At the very end, perhaps sensing the extent of my discomfort at the whole experience, Sasha took the lead in asking some questions we had discussed before the session started.  The program manager was oddly defensive and dismissive about the NIH study, and seemed to be attempting to apply subtle social pressure to discontinue the questions; she was going around the room trying to hustle people into filling out their intake forms and clearly wanted to wrap up and leave.  Undaunted, Sasha asked about the use of body-positive language in support sessions.  The response from the PM was more than a little baffling.  She said that “we don’t really deal with addiction or anything like that; there are programs in the psychology department that might but it’s not our area.”  Uh, #1) way to not answer the question, and #2) thank you for pointing out that this program fundamentally won’t help me.  I guess.  I left that conversation with the strong impression that she was used to bullying fat people who already felt bad about themselves, and didn’t know what to do with questions from someone not in that vulnerable space.

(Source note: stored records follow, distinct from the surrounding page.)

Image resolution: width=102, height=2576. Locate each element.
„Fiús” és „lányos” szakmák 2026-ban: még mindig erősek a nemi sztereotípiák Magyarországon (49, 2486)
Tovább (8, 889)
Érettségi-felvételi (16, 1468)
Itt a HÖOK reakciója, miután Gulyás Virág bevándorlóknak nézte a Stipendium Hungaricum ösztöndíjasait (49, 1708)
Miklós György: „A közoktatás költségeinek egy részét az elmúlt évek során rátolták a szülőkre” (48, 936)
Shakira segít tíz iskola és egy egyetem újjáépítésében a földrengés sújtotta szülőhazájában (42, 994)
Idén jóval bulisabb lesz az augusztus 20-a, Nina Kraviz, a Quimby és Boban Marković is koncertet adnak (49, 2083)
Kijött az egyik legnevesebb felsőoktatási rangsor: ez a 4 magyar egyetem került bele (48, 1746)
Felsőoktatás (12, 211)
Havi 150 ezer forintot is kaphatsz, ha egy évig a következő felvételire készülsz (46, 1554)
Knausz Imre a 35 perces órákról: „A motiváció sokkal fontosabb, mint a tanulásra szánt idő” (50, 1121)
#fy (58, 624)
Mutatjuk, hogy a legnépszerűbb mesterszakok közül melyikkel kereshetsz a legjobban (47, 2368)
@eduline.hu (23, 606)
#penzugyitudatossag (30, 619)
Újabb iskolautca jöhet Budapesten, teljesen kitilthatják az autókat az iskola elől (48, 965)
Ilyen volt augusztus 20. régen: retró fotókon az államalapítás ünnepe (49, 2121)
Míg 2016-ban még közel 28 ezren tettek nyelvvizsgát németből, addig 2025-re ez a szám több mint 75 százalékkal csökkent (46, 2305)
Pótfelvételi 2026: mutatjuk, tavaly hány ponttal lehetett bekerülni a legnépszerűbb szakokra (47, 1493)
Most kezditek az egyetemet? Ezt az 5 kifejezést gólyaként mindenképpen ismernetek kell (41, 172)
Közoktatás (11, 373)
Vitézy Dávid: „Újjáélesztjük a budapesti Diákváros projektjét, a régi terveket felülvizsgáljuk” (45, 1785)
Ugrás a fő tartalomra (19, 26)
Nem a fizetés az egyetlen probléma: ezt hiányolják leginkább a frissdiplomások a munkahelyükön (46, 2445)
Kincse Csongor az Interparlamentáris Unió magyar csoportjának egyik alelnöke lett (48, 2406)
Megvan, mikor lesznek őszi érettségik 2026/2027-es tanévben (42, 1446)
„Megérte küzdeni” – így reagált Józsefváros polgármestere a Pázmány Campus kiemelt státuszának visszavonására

After that very gross encounter, Sasha and I left and went to have dinner and re-watch Captain Marvel.  Said movie did in fact restore a great deal of my morale.  During the evening as I was unpacking the experience, a number of things occurred to us both.  A sense of moralizing was definitely present, and it was difficult to take seriously advice about how not to be fat from people who’ve never been fat in the first place.  The whole thing was very fatphobic and body-shamey; I am hard pressed to think of another situation classified as an illness where the HMO requires patients to pay 100% out of pocket, and it certainly smacks of bygone days when drug addiction was treated as a moral failing that should therefore be paid for by those weak enough to fall prey.  Sasha pointed out that this may also be a strong signal for Kaiser’s general sense of the program’s effectiveness; they tend not to want to pay for things that don’t work very well.

And then, Thursday, I saw this post on The Mary Sue concerning Avengers: Endgame and how they have a fat-shaming running gag.  I was deeply hurt and frustrated that the same studios that produced Captain Marvel, which helped me through a bad day specifically because of fatphobia, would themselves go for that cheap laugh at my expense.  Way to punch down, guys.  I was about ready to boycott the movie entirely, but a number of intelligent, nuanced, sensitive fat friends of mine saw it and said that while what The Mary Sue calls out definitely needed to be called out, it should not stop me from seeing it entirely.  So, I’m braced for impact, but I’m going to see it.  Still, Marvel, you’re on thin ice with me.  Do better.  I know you can.